Sa voix était rauque. Elle frissonna. Elle croisa les bras sur sa poitrine, les mains accrochées à ses épaules.

- Elle le croyait, peut-être, dit Arjuna. Comme il a cru, plus tard, qu’elle l'attendrait.

- Tu n'as... David n'a jamais donné de ses nouvelles.

- Il était en prison.

- Il s'était évadé.

- On l'avait enlevé. Pour d'autres prisons, bien pires.

- Elle ne le savait pas.

- Du fond de ses prisons, il ne savait pas non plus ce qu'elle devenait. Il lui a fait confiance. Tout simplement. Il n'a jamais imaginé qu’elle pourrait ne pas l'attendre.

Jasmine s’arrêta net, enfouit un instant son visage dans ses bras croisés. Arjuna lui demanda si elle avait froid; elle secoua la tête avec agacement («Non.») et, comme ils avaient atteint l’extrémité de la rue, il tourna les talons et repartit vers l'entrée du passage Saint-Ferdinand. Après une hésitation, Jasmine lui emboîta le pas.

- Et est-ce qu'il pourrait imaginer qu'elle s'est sentie trahie?

- Trahie? Pourquoi?

- David avait été arrêté. Il s'était - ou elle croyait qu'il s'était évadé. Elle a espéré pendant des semaines, pendant des mois, qu’il lui ferait signe. Qu'il viendrait la chercher. Qu'il s’arrangerait au moins pour qu'elle sache comment le rejoindre. Et rien. Pas un signe. Pas un mot.

Les mains croisées derrière les reins, Arjuna la fixa de ses yeux pâles, puis, détournant la tête, reprit sa marche. Elle le suivit, un pas en retrait.

- Elle s'est mariée, dit-il de sa voix la plus atone, un an après leurs fiançailles et peu après elle était enceinte.

- Elle avait dix-huit ans. Un an, à cet âge-là, c'est toute une vie.

- Il en avait vingt-deux. Vingt ans plus tard, il n'a toujours pas eu de vie.

- Pourquoi? s'écria-t-elle. Est-ce que c'est ma faute?

Ils étaient revenus à l'entrée du passage Saint-Ferdinand. Sous la lumière des réverbères, le visage d'Arjuna semblait encore plus pâle, plus spectral. Qu'y a-t-il de commun, pensa-t-elle, entre ce fantôme et le David de mon adolescence? Comment, au premier regard, avait-elle pu le reconnaître ? Même la couleur de ses yeux semblait avoir changé - ils reflétaient la lumière, comme ceux d'un rapace nocturne, on n'y devinait aucune lueur propre, aucune sensation, aucun sentiment. Il lui fit peur.

- Non, reprit-elle, moi je ne t'ai rien fait. Je me suis contentée de vivre. Ça aussi, c'est difficile, tu sais? Non, tu ne le sais pas.

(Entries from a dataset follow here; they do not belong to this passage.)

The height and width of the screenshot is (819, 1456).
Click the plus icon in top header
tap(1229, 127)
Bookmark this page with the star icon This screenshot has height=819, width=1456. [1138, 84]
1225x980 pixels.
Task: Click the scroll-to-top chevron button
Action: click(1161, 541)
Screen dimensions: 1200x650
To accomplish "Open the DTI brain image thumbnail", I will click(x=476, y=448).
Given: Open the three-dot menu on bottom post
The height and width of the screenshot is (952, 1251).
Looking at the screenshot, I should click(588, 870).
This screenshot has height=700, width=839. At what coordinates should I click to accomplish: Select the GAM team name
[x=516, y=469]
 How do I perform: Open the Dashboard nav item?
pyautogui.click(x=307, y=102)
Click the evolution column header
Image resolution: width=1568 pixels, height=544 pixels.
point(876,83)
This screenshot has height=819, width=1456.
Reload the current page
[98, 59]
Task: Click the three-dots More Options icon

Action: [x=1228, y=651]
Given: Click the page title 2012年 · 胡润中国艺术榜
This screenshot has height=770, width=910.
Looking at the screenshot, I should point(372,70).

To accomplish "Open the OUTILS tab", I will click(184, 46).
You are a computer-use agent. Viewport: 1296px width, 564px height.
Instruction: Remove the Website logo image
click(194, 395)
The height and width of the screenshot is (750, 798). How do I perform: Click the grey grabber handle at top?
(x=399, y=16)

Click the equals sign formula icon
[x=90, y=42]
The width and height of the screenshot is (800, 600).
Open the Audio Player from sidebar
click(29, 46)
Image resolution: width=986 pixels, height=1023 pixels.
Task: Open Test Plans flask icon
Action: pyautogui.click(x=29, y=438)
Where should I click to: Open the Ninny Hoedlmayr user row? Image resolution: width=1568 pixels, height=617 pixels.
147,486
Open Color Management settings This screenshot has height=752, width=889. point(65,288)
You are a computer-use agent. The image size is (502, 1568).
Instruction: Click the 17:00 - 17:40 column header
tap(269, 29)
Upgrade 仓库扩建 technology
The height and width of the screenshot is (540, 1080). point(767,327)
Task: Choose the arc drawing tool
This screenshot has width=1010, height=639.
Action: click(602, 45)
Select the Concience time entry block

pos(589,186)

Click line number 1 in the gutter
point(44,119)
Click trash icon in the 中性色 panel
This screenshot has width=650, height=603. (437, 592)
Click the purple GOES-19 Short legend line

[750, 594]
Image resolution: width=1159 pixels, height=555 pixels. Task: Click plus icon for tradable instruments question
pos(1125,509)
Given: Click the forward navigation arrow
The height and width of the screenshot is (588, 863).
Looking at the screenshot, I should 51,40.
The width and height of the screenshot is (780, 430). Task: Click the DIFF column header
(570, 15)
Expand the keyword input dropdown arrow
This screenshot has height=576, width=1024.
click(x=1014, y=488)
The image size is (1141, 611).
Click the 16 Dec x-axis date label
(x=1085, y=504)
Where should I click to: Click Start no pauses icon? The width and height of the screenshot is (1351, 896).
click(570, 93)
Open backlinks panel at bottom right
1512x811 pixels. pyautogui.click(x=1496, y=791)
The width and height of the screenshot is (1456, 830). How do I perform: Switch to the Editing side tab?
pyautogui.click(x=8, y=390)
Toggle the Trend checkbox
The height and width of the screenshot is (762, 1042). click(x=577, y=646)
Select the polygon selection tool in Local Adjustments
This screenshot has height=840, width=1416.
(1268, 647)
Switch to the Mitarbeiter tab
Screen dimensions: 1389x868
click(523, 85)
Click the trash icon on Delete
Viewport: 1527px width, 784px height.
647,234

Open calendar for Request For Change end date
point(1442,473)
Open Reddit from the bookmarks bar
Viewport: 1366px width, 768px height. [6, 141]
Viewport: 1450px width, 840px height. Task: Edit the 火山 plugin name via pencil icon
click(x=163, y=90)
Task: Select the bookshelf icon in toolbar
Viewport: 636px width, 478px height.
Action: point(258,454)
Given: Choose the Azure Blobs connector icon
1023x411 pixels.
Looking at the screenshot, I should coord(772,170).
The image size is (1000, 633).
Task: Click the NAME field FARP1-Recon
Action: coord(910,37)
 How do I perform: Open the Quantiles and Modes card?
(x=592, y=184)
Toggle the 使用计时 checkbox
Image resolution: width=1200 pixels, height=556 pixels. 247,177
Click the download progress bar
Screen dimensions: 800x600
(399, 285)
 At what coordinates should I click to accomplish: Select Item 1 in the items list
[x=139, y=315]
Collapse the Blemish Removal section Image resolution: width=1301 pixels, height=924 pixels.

Il n'y a qu'à te regarder: tu ne vis pas, tu joues ton rôle. Tu es devenu très riche, paraît-il - tu t'es arrangé pour que tout le monde le sache. Ça ne t'est pas tombé du ciel, je suppose? Il a fallu que tu la gagnes, cette fortune qui fascine et qui effraie les imbéciles? Pendant ces années-là, pourquoi tu n'es pas venu me voir, me parler, me retrouver? Qu'est-ce que tu as cru? Que moi aussi tu me fascinerais et que tu m'effraierais? Regarde-toi, mon pauvre David. Qu'est-ce que tu es devenu? Je vais te le dire: une caricature de mon propre mari. Le rêve le plus fou, le plus misérable et le plus bête de Jean-Mi et de ses semblables: un type assez riche et puissant pour se moquer des autres et de leurs sentiments. Pour les broyer, si nécessaire. Un type qui n'a qu'à claquer des doigts pour que le monde lui obéisse. Eh bien, vas-y! Claque des doigts. Qu’est-ce que tu attends?